Print all records exactly, leaving nothing out.

● EXTRACTED MATERIAL
Content starts

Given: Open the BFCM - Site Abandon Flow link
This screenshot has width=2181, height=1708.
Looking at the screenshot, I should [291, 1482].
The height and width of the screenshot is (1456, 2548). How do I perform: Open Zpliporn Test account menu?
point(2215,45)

Content ends

● REPLY TO THE EXERCISE
Given: Open the BFCM - Site Abandon Flow link
This screenshot has width=2181, height=1708.
Looking at the screenshot, I should [291, 1482].
The height and width of the screenshot is (1456, 2548). How do I perform: Open Zpliporn Test account menu?
point(2215,45)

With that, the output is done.